GOAL OF THE EXERCISE:
Return copies of the lines below that mention "header".

RECORDS TO PROCESS:
┌────────
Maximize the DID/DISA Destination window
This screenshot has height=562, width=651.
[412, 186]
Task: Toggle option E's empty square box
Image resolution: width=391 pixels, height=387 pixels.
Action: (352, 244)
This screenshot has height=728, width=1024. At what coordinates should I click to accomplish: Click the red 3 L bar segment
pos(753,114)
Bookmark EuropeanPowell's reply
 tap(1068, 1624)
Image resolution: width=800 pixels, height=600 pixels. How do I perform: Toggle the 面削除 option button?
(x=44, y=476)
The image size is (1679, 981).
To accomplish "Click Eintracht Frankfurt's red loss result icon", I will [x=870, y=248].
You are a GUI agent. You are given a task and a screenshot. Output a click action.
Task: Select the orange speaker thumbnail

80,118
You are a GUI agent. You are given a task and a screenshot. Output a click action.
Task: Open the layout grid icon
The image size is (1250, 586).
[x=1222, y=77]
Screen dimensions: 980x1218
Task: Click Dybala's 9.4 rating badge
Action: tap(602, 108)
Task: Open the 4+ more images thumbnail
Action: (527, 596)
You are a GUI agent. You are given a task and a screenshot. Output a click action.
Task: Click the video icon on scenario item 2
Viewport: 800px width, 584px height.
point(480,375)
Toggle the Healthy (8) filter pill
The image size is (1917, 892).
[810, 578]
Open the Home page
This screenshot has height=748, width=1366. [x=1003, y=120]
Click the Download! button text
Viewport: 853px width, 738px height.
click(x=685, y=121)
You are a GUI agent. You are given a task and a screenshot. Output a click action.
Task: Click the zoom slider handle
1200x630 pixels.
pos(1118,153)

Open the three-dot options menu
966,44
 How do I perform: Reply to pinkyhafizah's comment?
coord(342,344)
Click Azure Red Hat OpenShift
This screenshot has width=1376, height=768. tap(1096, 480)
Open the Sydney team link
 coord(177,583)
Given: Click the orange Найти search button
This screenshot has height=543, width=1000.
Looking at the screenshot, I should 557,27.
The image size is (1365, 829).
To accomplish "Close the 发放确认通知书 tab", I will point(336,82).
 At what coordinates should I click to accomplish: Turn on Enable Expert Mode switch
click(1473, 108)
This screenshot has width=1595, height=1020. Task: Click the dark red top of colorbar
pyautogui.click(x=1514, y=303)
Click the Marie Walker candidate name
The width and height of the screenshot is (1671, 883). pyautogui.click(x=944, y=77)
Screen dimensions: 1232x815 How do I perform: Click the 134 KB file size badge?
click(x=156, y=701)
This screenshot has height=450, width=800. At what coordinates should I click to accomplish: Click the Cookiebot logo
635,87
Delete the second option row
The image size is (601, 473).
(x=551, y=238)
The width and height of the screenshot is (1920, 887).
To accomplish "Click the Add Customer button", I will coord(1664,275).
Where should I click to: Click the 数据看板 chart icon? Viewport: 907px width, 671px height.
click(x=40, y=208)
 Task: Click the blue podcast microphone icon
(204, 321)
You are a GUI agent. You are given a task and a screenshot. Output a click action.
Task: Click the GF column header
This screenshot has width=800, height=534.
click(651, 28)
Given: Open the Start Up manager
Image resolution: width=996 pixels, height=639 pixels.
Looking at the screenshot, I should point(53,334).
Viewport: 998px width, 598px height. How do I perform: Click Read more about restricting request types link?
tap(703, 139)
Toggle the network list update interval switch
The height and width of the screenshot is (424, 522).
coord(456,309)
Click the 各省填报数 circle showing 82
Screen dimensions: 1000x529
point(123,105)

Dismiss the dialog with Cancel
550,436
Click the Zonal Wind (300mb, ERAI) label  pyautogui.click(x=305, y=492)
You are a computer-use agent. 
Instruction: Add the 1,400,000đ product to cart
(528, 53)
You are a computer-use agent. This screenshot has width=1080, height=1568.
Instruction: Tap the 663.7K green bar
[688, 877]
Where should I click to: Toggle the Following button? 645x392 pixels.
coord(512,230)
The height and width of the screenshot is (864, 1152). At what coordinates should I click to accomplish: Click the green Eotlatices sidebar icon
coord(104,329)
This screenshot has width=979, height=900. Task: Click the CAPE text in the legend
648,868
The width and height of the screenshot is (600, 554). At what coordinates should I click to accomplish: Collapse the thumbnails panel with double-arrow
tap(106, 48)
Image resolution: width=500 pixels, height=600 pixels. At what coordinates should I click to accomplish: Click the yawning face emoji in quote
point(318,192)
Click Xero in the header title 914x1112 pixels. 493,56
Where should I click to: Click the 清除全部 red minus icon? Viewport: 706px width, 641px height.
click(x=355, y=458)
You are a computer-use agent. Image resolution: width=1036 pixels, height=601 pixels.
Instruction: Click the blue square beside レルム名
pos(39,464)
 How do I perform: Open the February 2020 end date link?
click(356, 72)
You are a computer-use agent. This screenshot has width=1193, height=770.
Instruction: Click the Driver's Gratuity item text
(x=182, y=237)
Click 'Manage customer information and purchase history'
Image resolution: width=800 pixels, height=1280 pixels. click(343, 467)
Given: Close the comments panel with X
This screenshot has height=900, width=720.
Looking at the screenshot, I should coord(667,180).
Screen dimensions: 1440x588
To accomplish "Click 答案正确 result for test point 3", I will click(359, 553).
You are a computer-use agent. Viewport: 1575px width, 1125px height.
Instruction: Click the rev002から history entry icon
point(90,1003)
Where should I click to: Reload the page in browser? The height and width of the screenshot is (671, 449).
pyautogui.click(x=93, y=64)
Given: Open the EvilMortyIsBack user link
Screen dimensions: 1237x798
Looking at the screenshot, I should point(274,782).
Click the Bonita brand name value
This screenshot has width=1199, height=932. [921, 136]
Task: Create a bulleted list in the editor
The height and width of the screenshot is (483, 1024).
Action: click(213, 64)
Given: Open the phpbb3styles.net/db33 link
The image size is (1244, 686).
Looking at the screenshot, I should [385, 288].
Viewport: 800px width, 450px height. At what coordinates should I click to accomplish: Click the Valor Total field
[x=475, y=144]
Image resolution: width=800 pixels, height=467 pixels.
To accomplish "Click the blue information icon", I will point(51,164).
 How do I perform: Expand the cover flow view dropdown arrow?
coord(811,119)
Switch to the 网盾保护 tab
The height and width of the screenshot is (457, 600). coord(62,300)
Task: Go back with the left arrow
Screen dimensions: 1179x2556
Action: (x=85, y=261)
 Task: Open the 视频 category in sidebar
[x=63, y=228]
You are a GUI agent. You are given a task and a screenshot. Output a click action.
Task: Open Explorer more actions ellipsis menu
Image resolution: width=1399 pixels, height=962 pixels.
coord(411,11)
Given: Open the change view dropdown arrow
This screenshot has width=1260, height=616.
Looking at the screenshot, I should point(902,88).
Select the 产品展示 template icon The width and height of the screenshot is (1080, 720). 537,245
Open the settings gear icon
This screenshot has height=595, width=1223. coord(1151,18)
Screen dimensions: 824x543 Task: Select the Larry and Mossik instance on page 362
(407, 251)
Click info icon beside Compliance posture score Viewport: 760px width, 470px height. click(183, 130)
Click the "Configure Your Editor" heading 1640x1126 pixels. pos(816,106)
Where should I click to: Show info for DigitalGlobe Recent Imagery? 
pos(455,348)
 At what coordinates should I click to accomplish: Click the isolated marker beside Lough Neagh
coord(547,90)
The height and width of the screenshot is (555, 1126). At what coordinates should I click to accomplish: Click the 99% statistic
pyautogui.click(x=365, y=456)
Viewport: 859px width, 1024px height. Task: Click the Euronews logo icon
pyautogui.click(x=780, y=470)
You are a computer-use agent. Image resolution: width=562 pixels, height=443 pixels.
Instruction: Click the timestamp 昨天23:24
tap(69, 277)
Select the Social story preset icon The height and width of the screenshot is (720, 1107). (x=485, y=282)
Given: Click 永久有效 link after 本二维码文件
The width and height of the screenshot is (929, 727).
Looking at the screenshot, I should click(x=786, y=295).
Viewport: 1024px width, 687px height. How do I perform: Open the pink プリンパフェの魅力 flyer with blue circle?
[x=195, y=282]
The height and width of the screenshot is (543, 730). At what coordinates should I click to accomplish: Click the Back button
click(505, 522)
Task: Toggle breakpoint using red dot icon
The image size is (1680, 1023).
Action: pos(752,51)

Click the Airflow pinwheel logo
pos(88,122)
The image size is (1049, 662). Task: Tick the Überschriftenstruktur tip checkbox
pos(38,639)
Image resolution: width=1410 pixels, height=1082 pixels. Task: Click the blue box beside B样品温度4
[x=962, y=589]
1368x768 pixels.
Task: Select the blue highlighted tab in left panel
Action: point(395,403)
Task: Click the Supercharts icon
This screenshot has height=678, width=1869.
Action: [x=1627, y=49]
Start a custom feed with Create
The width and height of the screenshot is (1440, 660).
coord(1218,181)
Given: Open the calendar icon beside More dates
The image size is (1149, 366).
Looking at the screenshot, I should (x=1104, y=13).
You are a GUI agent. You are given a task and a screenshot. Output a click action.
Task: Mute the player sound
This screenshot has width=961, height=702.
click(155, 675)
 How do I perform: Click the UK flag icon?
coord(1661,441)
└────────
EXPECTED ANSWER:
Task: Click the GF column header
Click Xero in the header title 914x1112 pixels. 493,56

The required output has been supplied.